Collected data entries:
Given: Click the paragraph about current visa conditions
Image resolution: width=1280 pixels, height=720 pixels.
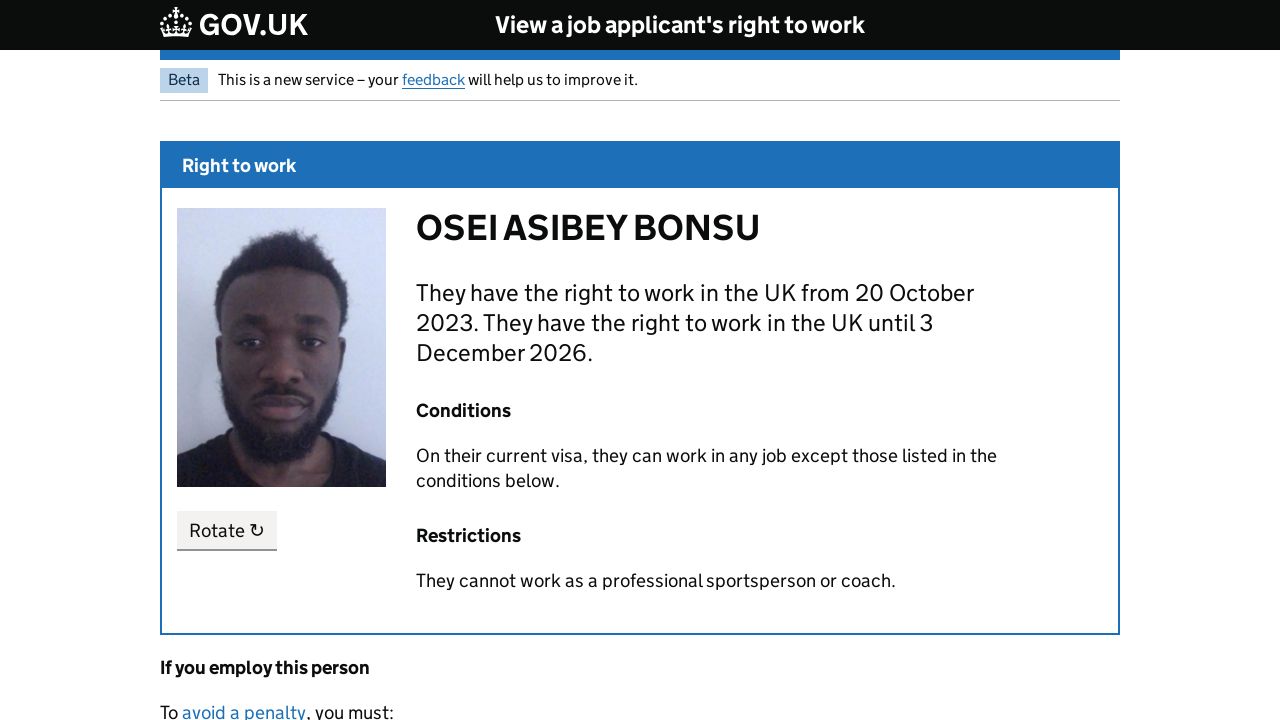Looking at the screenshot, I should click(x=706, y=468).
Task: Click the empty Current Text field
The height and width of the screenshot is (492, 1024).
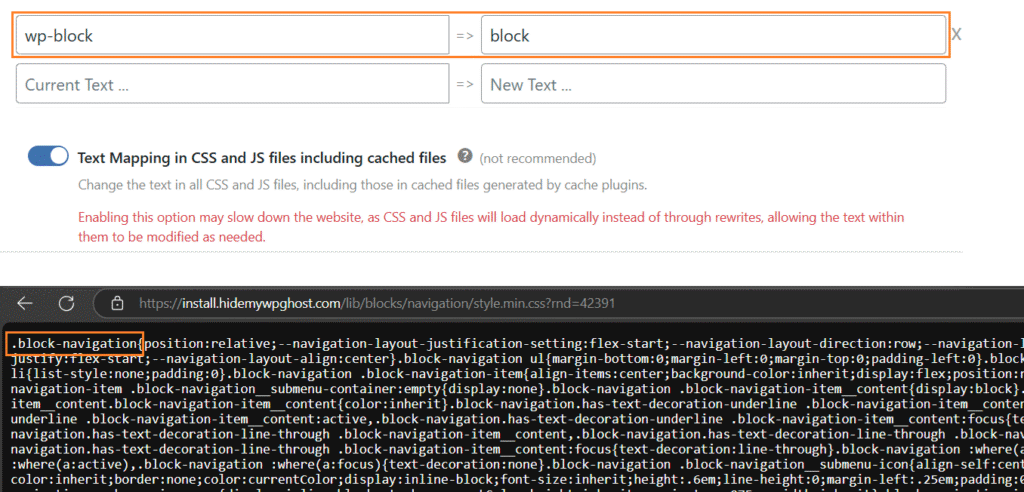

Work to be completed.
When copying the data above, repeat every word exactly and drop the pictures.

Result of this exercise.
Given: Click the paragraph about current visa conditions
Image resolution: width=1280 pixels, height=720 pixels.
Looking at the screenshot, I should click(x=706, y=468).
Task: Click the empty Current Text field
The height and width of the screenshot is (492, 1024).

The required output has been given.